Figure 3.

The results of immune tolerance induced by the oral administration of brain protein (BP) and BP combined with probiotics in the BP and combined groups compared with the Sham, SBI group. (A) The rats of the sham, SBI, BP, and combined groups were sacrificed at 3, 7, and 14 days. (B) ELISA results of IL-6, TNF-α, and IL-17 among the SBI, BP, and combined groups at 1, 3, 7, and 14 days. (C) Iba and GFAP expression scoring of microglia and astrocytes measured at 3 days after SBI compared with those of the BP and combined groups. (D) Comparison of alpha-diversity indices (Chao1 index taxonomic units) among the sham, SBI, BP, and combined groups at 3 days. **Indicates p < 0.01 by the Wilcoxon rank-sum test. (E) Bar plots depicting relative abundances of bacterial taxa in the sham, SBI, BP, and combined groups. (F) Relative abundances of Lactobacillus among the sham, SBI, BP, and combined groups. (G) Relative abundances of Allobaculum among the sham, SBI, BP, and combined groups. (H) The differences of FITC-Dextran fluorescence intensity among the Sham, SBI, BP, and combined groups. (I) Representative images of occludin and claudin immunofluorescence staining in the colon and small intestinal tissues among the SBI, BP, and combined groups at 3 days.

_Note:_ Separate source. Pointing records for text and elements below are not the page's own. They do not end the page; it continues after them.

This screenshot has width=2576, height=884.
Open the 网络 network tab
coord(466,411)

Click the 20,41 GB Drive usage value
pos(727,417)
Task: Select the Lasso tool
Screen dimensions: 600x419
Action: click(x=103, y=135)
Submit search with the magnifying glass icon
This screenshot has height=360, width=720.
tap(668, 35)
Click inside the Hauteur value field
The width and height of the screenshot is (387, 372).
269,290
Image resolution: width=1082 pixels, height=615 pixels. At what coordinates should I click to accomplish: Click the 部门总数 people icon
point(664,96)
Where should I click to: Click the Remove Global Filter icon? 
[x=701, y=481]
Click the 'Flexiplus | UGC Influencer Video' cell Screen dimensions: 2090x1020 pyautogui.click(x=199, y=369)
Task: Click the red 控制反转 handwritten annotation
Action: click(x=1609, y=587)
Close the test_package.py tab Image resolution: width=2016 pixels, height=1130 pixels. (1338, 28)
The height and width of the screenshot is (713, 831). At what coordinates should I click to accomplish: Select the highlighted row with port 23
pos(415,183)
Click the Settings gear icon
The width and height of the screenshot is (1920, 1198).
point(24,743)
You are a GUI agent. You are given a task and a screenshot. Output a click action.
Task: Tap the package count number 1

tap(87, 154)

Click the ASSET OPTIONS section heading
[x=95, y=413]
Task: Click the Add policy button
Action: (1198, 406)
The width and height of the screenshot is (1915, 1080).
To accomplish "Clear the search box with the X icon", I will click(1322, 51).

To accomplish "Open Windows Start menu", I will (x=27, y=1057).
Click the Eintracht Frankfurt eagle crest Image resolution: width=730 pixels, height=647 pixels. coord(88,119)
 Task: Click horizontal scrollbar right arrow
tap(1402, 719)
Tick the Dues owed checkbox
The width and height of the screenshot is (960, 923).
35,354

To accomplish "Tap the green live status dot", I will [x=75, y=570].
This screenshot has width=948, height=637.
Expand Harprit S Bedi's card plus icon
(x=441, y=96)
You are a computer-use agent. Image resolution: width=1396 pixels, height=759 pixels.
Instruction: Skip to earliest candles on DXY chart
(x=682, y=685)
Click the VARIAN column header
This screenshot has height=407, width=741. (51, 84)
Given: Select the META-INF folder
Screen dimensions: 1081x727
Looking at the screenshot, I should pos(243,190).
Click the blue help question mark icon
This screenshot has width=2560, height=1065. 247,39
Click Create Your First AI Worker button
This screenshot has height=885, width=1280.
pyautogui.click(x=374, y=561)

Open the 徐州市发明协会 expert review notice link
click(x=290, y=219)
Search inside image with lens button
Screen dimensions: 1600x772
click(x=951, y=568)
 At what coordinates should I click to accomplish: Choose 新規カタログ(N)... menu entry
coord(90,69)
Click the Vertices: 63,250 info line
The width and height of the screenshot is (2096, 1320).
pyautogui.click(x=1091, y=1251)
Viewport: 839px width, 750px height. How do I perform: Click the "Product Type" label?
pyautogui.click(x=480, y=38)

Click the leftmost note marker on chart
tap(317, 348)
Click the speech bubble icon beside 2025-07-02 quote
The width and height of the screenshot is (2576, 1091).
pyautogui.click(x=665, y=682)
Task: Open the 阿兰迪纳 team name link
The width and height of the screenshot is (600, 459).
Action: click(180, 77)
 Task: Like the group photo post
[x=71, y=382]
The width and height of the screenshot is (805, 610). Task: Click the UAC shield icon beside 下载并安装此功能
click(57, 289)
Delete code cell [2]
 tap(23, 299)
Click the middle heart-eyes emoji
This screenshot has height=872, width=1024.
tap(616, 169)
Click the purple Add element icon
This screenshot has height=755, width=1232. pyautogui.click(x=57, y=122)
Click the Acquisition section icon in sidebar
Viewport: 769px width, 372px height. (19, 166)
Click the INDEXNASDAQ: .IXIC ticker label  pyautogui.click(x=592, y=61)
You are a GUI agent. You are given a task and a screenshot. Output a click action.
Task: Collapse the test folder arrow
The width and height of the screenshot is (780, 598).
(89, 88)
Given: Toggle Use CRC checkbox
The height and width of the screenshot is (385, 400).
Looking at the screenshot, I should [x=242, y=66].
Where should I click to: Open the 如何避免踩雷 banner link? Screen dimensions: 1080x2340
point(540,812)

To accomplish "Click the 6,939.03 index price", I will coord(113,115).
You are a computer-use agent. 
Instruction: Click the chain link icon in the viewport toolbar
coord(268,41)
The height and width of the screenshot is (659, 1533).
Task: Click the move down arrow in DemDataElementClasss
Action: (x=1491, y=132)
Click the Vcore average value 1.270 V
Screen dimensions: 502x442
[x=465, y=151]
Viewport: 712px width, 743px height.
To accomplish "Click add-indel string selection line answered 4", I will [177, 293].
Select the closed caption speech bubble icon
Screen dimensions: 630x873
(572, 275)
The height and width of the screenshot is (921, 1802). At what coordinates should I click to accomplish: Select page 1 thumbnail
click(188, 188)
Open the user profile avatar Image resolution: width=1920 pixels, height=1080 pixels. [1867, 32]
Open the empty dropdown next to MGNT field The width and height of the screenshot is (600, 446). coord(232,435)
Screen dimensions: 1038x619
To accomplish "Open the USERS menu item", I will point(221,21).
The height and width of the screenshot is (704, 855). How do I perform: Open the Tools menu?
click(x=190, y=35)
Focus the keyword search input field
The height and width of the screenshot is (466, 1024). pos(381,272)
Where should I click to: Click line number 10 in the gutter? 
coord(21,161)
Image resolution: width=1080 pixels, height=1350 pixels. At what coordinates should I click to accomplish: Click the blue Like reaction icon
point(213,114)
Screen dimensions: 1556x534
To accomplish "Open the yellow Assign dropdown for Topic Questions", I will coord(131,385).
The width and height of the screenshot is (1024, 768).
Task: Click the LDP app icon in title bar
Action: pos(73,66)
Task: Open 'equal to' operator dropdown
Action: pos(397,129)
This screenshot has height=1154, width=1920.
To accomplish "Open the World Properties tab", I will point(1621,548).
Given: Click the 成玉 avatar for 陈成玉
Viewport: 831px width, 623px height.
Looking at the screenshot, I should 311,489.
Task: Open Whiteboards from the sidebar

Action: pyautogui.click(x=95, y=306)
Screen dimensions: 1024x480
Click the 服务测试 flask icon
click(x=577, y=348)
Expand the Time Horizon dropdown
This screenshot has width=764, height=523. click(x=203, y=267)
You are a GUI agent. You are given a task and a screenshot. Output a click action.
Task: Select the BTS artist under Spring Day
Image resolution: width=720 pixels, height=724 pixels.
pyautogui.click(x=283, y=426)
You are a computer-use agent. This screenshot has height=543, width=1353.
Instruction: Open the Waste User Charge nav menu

We demonstrated dramatically increased intestinal permeability (H) by a mechanism associated with reduced expression of epithelial tight junction proteins such as claudin and occludin (I). This effect was completely restored by the oral administration of BP and probiotics. These data suggest that gut bacteria are involved in the control of intestinal permeability and in the occurrence of immune tolerance. *p < 0.05; **p < 0.01; and ***p < 0.001.